Session 8. Privacy and security


Data generated by users, consumers and businesses train machine learning algorithms, which require vast amounts of data to recognise patterns efficiently. This session will examine how machine learning approaches combined with ever-increasing amounts of personal data affect the concepts of privacy and consent and what actions are needed to help guide AI developments towards social goals. The session will also discuss new security risks linked to misuse of AI through negligence or malice, for example of malware abusing an AI network system or an autonomous weapon.

Session 9. Transparency, oversight and ethics


This session will examine how to ensure that AI-powered decisions that impact people are fair, transparent and accountable while preserving legitimate commercial confidentiality and productivity.
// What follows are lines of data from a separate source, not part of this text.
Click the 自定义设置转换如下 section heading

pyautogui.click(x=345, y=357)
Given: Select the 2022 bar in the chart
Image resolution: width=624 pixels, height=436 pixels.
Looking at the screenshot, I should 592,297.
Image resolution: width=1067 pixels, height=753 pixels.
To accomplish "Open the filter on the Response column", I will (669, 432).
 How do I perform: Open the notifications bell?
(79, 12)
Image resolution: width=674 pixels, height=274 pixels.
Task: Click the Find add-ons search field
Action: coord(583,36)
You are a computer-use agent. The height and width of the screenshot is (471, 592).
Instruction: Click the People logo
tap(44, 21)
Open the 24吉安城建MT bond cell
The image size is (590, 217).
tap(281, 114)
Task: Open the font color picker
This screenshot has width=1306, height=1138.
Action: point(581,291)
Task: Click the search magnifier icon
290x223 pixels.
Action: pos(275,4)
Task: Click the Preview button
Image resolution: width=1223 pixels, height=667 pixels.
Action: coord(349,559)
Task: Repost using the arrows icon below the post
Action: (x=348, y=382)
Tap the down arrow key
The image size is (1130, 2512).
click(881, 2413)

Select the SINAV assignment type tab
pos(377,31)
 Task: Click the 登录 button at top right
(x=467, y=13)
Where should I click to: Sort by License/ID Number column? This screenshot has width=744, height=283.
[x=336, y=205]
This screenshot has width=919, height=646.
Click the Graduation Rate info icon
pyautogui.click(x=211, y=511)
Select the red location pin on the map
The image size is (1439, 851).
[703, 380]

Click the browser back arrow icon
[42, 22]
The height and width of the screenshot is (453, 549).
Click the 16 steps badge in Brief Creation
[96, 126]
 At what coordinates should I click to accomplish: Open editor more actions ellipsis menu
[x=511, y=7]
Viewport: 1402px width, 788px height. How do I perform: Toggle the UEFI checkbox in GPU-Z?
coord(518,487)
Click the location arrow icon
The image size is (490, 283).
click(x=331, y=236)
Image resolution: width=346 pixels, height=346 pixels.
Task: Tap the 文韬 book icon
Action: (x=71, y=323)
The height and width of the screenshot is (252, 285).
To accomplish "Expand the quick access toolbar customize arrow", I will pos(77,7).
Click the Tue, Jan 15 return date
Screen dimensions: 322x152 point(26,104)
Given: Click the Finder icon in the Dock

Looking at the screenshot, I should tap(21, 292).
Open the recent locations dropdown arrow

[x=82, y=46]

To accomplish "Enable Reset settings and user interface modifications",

Issues are already manifest in critical areas such as determining priorities in hospital line-of-care, autonomous vehicle emergency responses, criminal risk-profiling and preventive policing, and access to credit and insurance. The session will also provide an opportunity to discuss:

  • public acceptance of AI
  • risks of algorithms amplifying social biases and discrimination
  • the growing difficulty of understanding AI algorithm decisions
  • the role of new technologies that can provide rationale for an algorithm’s decision
  • respective stakeholder roles
  • cost considerations for developing and implementing algorithmic accountability solutions at scale. 

Session 10. Wrap-up and next steps


This session will explore the AI governance landscape and the respective roles of industry self-regulation, policy interventions, multi-stakeholder co-operation, and international dialogue. It will consider the degree to which existing digital economy policy principles could help address new challenges presented by AI or need adapting and discuss the role of international co-operation.